Fishman, for his part, acknowledges all of these worries. Methadone and Suboxone are not perfect medicines, and they can be abused. Implementing and scaling their use inside a corrections environment that was never designed to do drug treatment is also a true challenge. He merely points out that the data are clear that finding a way to use these medications in the incarcerated population will reduce crime and addiction in the community.
But what the data do not show — not yet, according to Fishman — is a clear indication that it is worthwhile for a jail to take a portion of limited resources already dedicated to a successful Vivitrol program and use those resources to initiate parallel methadone and Suboxone programs. Vivitrol is better than nothing, and for Carroll County, for now, it might prove better to invest more in that program.
"That they are doing something is miraculous, and I am all for it," Fishman said.
The Carroll County Health Department first received a grant for offering the Vivitrol shot to qualifying detention center inmates in August 2015, according to Lisa Pollard, a care coordination manager with the Health Department. The grant covered an initial shot given before the person was released from jail and six months of follow-up shots.
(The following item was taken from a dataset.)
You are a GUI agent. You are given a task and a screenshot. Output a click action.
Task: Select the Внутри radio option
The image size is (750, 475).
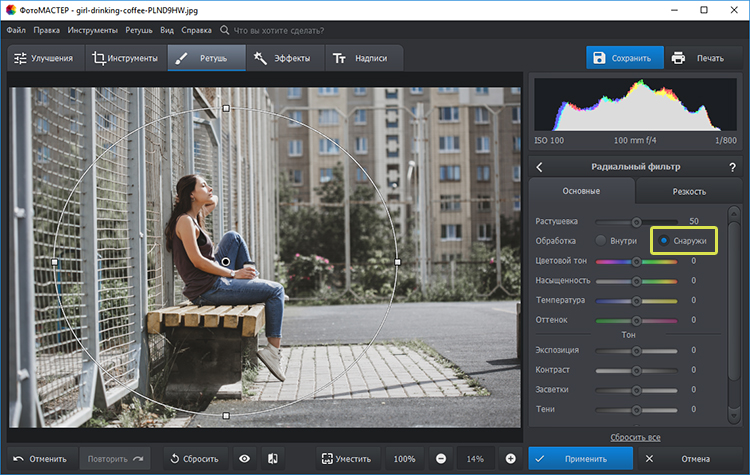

"We administered 13 doses by the end of December  to inmates prior to their release, and they were educated to come to Access Carroll upon release to schedule follow up," Pollard said. "Of that 13, we gave nine second injections, eight third injections, seven fourth injections, five fifth injections and three their sixth injection."
In 2016, 20 inmates have received the Vivitrol shot — not including Davis, the 21-year-old, who received hers on Christmas Eve — of which four received second injections, two the third injection and fourth injections, and one completed the fifth and sixth injections, according to Pollard. The fallout from the program indicated by the statistics doesn't necessarily reflect a treatment failure, however, she said.
"Some of them never connected with Access Carroll for follow-up after the initial injection, so we don't know if they moved, changed their mind or what," Pollard said. "One moved and some switched medications for a number of reasons but have still been successful in their recovery."
Fishman notes that the element of patient choice when it comes to selecting which relapse prevention medicine to use is an important and empowering aspect of recovery. In that sense, the availability of only Vivitrol in the Carroll County Detention Center might align with the choice some inmates have already made: Davis is adamant about avoiding methadone or Suboxone.
"Drugs like Suboxone or methadone, me myself, I feel like those are a way to get high without the legal consequences," she said.
Vivitrol is Davis' choice, and it's one she feels good about. She is looking forward to counseling, getting her GED and going to Carroll Community College, where she hopes to follow her love of writing and study English — to getting back to living without the shadow of cravings hanging over everything.
"I'm taking a step I never took in the past — I'm willing to change," she said. "I've felt worthless in the past, like I was incapable of doing so; this time I'm very well prepared."